Schnell wieder Strom – Vorbereitung auf Stromausfälle

Da sich Netzstrukturen und Muster von Verbrauchs- und Erzeugerquellen regional stark unterscheiden, lässt sich kein Allheilmittel der Vorbereitung entwickeln. Der Workshop „Operative Vorbereitung auf Stromausfälle“ am 20. November 2012 auf Schloss Birlinghoven bei Bonn soll den Verantwortlichen bei Behörden und Industrie Gelegenheit bieten, ihre individuellen Strategien auszutauschen und zu diskutieren.

Stromausfälle sind in Deutschland selten. Doch wenn sie auftreten, verunsichern sie die Bevölkerung stark und richten oft großen Schaden an. Solange ein Stromausfall zeitlich und lokal begrenzt ist, erscheinen die Auswirkungen und erforderlichen Gegenmaßnahmen überschaubar. Wirkt sich aber ein Stromausfall aufgrund von Sicherheitsschaltungen des Netzes und der Kraftwerke überregional aus oder sind durch Witterungsbedingungen größere Regionen betroffen, stellen sich unmittelbar Fragen nach öffentlicher Ordnung und Erhalt der gesellschaftlichen und industriellen Rahmenbedingungen.
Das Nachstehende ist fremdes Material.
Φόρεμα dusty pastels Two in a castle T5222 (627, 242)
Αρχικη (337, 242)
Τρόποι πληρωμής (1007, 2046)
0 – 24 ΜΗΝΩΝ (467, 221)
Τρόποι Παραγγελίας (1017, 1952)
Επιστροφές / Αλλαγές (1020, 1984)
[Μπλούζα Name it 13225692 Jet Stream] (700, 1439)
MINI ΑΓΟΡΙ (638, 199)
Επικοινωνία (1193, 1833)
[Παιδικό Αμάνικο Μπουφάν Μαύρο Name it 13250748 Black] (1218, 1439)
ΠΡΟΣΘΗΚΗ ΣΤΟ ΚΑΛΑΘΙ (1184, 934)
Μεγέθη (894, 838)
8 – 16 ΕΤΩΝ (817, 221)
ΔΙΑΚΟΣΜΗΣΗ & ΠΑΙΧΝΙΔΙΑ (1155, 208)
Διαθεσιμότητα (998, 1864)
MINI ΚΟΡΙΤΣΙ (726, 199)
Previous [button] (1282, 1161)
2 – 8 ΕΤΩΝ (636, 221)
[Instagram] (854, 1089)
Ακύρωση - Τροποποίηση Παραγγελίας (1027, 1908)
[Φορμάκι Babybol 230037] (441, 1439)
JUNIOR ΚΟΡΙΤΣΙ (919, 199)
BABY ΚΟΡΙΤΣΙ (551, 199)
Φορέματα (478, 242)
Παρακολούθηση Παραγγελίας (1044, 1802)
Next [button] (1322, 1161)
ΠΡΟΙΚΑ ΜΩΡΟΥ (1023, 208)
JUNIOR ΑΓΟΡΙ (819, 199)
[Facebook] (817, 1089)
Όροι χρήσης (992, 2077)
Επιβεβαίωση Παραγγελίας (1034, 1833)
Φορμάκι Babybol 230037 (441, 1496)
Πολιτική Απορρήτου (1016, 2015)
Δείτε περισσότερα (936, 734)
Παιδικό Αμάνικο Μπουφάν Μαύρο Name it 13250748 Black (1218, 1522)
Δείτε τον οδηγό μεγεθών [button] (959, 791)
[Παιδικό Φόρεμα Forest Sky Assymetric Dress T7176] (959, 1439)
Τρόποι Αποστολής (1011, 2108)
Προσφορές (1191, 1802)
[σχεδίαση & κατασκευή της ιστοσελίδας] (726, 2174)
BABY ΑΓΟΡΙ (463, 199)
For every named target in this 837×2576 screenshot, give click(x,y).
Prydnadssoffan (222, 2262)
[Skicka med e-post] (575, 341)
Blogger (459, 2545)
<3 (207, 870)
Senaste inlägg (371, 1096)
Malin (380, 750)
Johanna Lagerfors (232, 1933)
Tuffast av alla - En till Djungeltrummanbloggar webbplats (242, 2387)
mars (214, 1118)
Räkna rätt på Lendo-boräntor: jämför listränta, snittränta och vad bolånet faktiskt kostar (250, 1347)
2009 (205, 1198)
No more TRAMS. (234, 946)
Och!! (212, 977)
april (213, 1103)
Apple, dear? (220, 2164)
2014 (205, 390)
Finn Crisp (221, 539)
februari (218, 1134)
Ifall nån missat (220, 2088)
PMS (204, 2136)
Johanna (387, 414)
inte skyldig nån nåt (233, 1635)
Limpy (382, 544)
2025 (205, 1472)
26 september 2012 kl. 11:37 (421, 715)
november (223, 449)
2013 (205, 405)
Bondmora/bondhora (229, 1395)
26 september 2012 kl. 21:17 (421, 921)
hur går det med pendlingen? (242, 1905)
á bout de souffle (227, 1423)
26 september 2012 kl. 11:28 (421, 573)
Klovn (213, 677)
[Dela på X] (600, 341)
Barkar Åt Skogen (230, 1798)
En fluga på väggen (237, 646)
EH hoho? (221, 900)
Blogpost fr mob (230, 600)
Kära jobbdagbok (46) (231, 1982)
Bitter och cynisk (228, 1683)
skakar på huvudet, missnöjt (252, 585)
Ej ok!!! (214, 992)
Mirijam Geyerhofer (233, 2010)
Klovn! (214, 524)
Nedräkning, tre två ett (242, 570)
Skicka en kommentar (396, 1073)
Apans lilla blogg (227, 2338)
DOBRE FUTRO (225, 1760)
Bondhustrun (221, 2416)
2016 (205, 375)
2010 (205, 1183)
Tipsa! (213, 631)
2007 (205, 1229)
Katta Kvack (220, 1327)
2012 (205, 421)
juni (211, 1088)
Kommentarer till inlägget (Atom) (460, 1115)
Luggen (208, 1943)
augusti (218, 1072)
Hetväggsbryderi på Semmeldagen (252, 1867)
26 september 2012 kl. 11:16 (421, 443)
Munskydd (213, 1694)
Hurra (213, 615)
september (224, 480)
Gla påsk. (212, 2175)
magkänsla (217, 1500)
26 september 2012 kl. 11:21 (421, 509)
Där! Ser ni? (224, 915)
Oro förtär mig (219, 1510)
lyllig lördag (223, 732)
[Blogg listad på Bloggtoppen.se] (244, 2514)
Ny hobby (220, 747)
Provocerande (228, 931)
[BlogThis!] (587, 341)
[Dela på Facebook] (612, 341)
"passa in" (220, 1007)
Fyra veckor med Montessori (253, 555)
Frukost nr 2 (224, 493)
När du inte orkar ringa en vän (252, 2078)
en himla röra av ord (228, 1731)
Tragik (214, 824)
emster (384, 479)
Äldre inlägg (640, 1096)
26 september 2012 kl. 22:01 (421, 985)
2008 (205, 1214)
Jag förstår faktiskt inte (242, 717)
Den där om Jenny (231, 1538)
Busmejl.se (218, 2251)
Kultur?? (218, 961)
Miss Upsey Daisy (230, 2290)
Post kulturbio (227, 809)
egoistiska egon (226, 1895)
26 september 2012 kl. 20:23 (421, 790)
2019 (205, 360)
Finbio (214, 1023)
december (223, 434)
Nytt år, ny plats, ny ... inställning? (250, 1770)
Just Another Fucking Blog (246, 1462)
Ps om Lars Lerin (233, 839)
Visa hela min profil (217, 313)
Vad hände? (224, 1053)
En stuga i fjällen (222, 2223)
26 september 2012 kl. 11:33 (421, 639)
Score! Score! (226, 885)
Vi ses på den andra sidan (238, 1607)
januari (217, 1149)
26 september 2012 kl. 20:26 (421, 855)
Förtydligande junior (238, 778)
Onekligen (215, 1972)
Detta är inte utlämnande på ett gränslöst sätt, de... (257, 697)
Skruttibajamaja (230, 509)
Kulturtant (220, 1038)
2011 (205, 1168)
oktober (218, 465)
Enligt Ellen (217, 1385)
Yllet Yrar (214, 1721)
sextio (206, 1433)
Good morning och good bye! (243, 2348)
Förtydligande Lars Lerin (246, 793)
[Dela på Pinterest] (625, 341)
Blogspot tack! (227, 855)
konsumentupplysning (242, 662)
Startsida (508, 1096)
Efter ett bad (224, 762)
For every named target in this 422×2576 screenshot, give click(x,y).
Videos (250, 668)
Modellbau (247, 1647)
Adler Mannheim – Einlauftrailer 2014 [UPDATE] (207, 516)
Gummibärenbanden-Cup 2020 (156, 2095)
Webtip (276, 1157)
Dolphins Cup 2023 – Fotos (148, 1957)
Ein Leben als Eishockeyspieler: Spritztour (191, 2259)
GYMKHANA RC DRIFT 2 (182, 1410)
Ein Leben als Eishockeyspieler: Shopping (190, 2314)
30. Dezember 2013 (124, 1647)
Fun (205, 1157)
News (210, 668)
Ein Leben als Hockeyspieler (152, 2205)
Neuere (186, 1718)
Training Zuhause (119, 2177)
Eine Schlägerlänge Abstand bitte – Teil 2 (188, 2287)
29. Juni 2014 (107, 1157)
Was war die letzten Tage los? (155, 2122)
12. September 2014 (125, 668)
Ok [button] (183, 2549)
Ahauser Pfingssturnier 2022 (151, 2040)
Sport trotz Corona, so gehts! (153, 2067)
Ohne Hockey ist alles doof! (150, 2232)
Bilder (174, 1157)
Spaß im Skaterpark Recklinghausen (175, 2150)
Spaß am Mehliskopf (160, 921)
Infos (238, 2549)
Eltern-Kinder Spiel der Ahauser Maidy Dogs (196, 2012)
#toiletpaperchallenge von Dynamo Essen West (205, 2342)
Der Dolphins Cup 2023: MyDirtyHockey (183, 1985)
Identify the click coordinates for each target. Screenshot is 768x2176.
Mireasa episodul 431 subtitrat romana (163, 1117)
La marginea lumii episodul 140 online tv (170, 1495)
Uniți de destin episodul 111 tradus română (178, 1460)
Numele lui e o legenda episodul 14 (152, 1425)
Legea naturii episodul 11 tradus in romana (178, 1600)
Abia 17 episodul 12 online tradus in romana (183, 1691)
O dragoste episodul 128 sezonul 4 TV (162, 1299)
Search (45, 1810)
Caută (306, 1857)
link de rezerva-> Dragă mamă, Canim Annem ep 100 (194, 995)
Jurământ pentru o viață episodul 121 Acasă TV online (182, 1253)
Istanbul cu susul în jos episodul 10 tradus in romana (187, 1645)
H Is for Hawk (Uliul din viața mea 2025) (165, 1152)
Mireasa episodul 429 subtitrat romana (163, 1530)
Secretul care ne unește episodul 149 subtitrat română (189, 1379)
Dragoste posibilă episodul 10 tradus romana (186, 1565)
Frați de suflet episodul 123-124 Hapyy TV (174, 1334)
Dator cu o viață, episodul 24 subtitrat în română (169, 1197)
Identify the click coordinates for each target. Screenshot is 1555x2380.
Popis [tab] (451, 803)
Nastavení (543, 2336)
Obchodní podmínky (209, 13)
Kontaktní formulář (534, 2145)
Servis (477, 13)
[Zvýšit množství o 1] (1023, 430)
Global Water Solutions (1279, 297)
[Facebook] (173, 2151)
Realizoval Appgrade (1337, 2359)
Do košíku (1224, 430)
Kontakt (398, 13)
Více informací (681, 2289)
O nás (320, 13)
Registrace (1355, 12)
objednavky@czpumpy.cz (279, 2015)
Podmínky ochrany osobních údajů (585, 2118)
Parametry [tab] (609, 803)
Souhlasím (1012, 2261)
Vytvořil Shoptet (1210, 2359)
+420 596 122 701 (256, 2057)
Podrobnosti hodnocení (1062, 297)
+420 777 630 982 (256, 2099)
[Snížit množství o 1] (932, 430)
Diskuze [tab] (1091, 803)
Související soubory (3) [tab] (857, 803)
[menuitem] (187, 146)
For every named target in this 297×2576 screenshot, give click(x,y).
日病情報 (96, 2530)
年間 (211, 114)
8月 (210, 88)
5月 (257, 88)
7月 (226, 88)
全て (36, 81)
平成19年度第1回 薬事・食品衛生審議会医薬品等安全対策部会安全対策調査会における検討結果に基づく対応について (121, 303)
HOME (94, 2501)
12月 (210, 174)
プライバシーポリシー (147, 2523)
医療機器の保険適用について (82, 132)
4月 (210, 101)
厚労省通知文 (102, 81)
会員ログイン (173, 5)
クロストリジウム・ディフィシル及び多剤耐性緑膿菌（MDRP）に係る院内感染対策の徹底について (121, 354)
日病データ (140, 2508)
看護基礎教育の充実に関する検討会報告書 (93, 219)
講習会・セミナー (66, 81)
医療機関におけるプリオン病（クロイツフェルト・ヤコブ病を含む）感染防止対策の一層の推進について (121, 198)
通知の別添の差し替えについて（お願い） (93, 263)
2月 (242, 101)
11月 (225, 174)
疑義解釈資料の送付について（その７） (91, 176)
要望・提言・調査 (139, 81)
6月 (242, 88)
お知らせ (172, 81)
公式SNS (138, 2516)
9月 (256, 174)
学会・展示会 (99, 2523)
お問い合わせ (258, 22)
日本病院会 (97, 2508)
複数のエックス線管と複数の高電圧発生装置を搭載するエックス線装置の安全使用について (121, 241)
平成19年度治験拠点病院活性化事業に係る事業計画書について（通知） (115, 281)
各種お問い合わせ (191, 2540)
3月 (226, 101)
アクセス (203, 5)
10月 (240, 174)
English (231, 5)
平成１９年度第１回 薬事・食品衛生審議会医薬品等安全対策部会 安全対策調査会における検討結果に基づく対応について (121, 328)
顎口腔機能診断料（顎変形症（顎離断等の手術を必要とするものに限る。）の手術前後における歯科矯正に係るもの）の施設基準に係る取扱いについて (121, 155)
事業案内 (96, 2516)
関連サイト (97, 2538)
Ziel des Workshops „Operative Vorbereitung auf Stromausfälle“ ist die Sensibilisierung für die Komplexität eines lang andauernden und großflächigen Stromausfalls – eines so genannten Schwarzfalls. Die Veranstaltung richtet sich an Planer und Akteure bei Energieversorgern, Behörden und Rettungskräften, die sich mit Notfallplänen und der Durchführung von Gegenmaßnahmen bei Stromausfällen beschäftigen. Diese müssen im Ernstfall eine Vielzahl von Fragen und Aufgaben möglichst rasch lösen: Welche Region ist am stärksten betroffen, welche Einsätze haben Priorität, wie lange reicht der Notstrom oder auch der Treibstoff der Fahrzeuge usw.
Experten der Gefahrenabwehr und Stromversorgung präsentieren unterschiedliche Szenarien. Mit dabei sind unter anderen Referenten der Berufsfeuerwehr Köln, der Berliner Feuerwehr, THW, RWE Rhein-Ruhr Verteilnetz GmbH und RheinEnergie AG.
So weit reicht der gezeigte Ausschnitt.